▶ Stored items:
▼▼▼

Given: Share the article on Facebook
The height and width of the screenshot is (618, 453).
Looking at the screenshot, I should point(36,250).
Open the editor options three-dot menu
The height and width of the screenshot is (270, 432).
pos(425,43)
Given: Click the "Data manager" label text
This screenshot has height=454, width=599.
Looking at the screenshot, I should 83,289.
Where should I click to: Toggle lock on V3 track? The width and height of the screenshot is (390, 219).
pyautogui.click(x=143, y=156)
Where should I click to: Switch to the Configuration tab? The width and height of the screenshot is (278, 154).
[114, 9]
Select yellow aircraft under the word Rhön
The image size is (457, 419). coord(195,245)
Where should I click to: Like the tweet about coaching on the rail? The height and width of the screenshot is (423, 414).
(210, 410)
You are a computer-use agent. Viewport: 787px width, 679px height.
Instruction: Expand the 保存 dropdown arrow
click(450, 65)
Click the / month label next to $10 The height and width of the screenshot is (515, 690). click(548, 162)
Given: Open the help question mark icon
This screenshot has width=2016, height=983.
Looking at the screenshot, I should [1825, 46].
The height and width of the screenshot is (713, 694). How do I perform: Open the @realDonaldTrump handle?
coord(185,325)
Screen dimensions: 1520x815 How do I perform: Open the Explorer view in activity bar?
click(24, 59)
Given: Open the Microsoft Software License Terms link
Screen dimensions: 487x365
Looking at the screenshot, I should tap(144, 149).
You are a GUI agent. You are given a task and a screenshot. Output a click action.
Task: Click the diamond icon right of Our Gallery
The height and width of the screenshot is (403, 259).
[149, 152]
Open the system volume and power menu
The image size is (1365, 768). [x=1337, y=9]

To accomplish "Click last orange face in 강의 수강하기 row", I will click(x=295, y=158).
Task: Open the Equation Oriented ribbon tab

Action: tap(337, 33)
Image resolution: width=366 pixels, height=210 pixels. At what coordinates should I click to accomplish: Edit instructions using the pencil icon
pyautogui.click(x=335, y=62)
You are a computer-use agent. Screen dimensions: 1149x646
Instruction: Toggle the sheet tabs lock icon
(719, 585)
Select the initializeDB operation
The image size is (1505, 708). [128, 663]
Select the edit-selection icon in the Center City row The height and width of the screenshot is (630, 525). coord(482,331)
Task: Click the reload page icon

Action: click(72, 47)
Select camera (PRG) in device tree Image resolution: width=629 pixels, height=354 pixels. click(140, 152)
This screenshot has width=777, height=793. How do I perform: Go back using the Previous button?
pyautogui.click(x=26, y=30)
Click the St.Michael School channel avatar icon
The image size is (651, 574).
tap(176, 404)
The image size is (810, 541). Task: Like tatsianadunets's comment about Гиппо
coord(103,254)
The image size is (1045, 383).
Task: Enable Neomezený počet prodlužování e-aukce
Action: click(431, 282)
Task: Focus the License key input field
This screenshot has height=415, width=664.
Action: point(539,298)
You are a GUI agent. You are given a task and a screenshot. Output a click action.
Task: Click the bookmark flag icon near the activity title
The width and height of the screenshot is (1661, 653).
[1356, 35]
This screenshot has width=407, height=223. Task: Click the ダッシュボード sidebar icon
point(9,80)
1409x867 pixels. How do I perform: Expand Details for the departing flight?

▲▲▲

▶ Aim of the task: Please give every one of the records above again, word for word.

▶ Full output:
Given: Share the article on Facebook
The height and width of the screenshot is (618, 453).
Looking at the screenshot, I should point(36,250).
Open the editor options three-dot menu
The height and width of the screenshot is (270, 432).
pos(425,43)
Given: Click the "Data manager" label text
This screenshot has height=454, width=599.
Looking at the screenshot, I should 83,289.
Where should I click to: Toggle lock on V3 track? The width and height of the screenshot is (390, 219).
pyautogui.click(x=143, y=156)
Where should I click to: Switch to the Configuration tab? The width and height of the screenshot is (278, 154).
[114, 9]
Select yellow aircraft under the word Rhön
The image size is (457, 419). coord(195,245)
Where should I click to: Like the tweet about coaching on the rail? The height and width of the screenshot is (423, 414).
(210, 410)
You are a computer-use agent. Viewport: 787px width, 679px height.
Instruction: Expand the 保存 dropdown arrow
click(450, 65)
Click the / month label next to $10 The height and width of the screenshot is (515, 690). click(548, 162)
Given: Open the help question mark icon
This screenshot has width=2016, height=983.
Looking at the screenshot, I should [1825, 46].
The height and width of the screenshot is (713, 694). How do I perform: Open the @realDonaldTrump handle?
coord(185,325)
Screen dimensions: 1520x815 How do I perform: Open the Explorer view in activity bar?
click(24, 59)
Given: Open the Microsoft Software License Terms link
Screen dimensions: 487x365
Looking at the screenshot, I should tap(144, 149).
You are a GUI agent. You are given a task and a screenshot. Output a click action.
Task: Click the diamond icon right of Our Gallery
The height and width of the screenshot is (403, 259).
[149, 152]
Open the system volume and power menu
The image size is (1365, 768). [x=1337, y=9]

To accomplish "Click last orange face in 강의 수강하기 row", I will click(x=295, y=158).
Task: Open the Equation Oriented ribbon tab

Action: tap(337, 33)
Image resolution: width=366 pixels, height=210 pixels. At what coordinates should I click to accomplish: Edit instructions using the pencil icon
pyautogui.click(x=335, y=62)
You are a computer-use agent. Screen dimensions: 1149x646
Instruction: Toggle the sheet tabs lock icon
(719, 585)
Select the initializeDB operation
The image size is (1505, 708). [128, 663]
Select the edit-selection icon in the Center City row The height and width of the screenshot is (630, 525). coord(482,331)
Task: Click the reload page icon

Action: click(72, 47)
Select camera (PRG) in device tree Image resolution: width=629 pixels, height=354 pixels. click(140, 152)
This screenshot has width=777, height=793. How do I perform: Go back using the Previous button?
pyautogui.click(x=26, y=30)
Click the St.Michael School channel avatar icon
The image size is (651, 574).
tap(176, 404)
The image size is (810, 541). Task: Like tatsianadunets's comment about Гиппо
coord(103,254)
The image size is (1045, 383).
Task: Enable Neomezený počet prodlužování e-aukce
Action: click(431, 282)
Task: Focus the License key input field
This screenshot has height=415, width=664.
Action: point(539,298)
You are a GUI agent. You are given a task and a screenshot. Output a click action.
Task: Click the bookmark flag icon near the activity title
The width and height of the screenshot is (1661, 653).
[1356, 35]
This screenshot has width=407, height=223. Task: Click the ダッシュボード sidebar icon
point(9,80)
1409x867 pixels. How do I perform: Expand Details for the departing flight?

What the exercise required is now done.